Be endearing/enduring. Via Glassman. 🙂
Be Positive.

Sponsors/TRIIB
One of the coolest things was the access to the sponsors. This is apparent in a small, by small I mean less than 100 people. In the past my events have had up to 800 people – not small enough… I prefer the smaller more intimate events like this greatly to the larger more Expo like ones. I sincerely hope Stu keeps it small next year again… Because of this we were able to get lunch with TRIIB and have them go through several things with us in regards to our business and how we use the product that we were up until then largely not able to accomplish with phone confs and online help tickets. Bravo in a HUGE way to that and TRIIB’s willingness to do that. So cool.

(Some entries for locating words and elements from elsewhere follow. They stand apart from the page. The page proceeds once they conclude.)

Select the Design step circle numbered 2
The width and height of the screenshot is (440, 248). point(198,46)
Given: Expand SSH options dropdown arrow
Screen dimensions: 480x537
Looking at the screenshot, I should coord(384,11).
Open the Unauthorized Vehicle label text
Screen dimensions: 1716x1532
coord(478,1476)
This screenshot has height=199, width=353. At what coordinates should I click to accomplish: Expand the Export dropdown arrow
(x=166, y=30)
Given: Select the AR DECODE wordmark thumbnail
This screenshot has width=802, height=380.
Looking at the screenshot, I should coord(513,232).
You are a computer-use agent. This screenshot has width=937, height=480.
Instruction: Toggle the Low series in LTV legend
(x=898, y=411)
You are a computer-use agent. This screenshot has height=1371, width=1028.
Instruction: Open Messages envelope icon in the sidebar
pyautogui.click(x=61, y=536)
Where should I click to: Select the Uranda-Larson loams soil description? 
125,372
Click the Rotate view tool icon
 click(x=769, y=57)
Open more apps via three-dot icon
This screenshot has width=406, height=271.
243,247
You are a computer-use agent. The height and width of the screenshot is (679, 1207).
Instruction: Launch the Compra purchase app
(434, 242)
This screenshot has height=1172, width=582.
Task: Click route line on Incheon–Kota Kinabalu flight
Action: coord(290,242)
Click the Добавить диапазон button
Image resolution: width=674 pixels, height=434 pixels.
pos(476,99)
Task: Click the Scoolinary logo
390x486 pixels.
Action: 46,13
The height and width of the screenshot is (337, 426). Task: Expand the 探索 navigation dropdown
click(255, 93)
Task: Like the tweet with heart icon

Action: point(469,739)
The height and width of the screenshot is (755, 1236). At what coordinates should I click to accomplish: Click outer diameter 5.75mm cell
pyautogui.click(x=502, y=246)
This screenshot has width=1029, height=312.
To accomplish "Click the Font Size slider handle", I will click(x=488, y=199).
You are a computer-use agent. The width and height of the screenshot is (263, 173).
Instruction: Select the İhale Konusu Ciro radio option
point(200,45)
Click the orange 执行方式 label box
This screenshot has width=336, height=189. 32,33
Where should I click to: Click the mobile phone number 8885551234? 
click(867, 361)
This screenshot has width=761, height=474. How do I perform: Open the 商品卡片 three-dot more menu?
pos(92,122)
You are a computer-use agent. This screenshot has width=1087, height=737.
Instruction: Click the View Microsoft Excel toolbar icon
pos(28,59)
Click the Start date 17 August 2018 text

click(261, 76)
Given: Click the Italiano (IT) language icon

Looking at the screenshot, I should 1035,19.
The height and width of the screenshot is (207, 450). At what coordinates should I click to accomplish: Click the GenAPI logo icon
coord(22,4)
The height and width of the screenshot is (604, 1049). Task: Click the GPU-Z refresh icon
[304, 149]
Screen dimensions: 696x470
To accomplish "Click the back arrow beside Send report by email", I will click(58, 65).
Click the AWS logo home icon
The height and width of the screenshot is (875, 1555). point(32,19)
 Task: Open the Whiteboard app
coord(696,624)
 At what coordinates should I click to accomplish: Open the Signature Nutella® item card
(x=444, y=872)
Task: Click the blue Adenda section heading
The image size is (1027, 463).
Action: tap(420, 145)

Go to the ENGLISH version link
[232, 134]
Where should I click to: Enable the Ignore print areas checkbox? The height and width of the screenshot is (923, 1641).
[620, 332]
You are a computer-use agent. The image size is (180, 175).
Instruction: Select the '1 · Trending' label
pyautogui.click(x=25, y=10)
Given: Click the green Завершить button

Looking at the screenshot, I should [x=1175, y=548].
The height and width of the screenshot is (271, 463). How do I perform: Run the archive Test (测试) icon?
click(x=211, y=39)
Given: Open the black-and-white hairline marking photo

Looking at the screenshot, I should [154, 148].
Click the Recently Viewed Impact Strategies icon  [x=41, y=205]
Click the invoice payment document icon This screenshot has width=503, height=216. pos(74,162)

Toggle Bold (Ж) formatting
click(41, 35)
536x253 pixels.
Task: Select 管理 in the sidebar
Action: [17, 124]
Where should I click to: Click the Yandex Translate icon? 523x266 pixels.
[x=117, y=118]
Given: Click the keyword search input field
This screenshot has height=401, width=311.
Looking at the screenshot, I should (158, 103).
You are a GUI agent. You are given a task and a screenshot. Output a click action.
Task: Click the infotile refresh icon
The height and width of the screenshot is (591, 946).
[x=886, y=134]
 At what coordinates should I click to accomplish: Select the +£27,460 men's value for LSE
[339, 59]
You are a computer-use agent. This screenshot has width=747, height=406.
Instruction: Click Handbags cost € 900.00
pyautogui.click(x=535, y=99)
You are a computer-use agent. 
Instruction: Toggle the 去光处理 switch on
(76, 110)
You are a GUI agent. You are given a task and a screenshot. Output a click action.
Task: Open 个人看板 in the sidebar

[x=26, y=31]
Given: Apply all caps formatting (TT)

The other sponsors were top-notch. You could tell Stu personally endorses them and it shows. They were all very solid humans behind the companies and were all people that we made the rounds and spoke with one on one. Something iv’e very rarely done at events.

Wrap-Up

In many ways, I want this type of event for every day business people. I know they are out there, but in order to do that you’d dilute the message. The fact that the attendees were all Gym/Affiliate owners looking at change in their business was inspiring and what puts us all on the same footing which allows us to be honest with each other and the speakers. It’s intimate and true. Something you can’t say for many conferences and/or workshops that sell you the same lines about what it will do for you. Probably because Stu walks the walk with this consulting and in his own micro-gym.

This was hands-down one of the most honest, rewarding and thoughtful conferences i’ve been to in a long time. I’m inspired, charged up and ready to take on my business now. Thank you! Truly.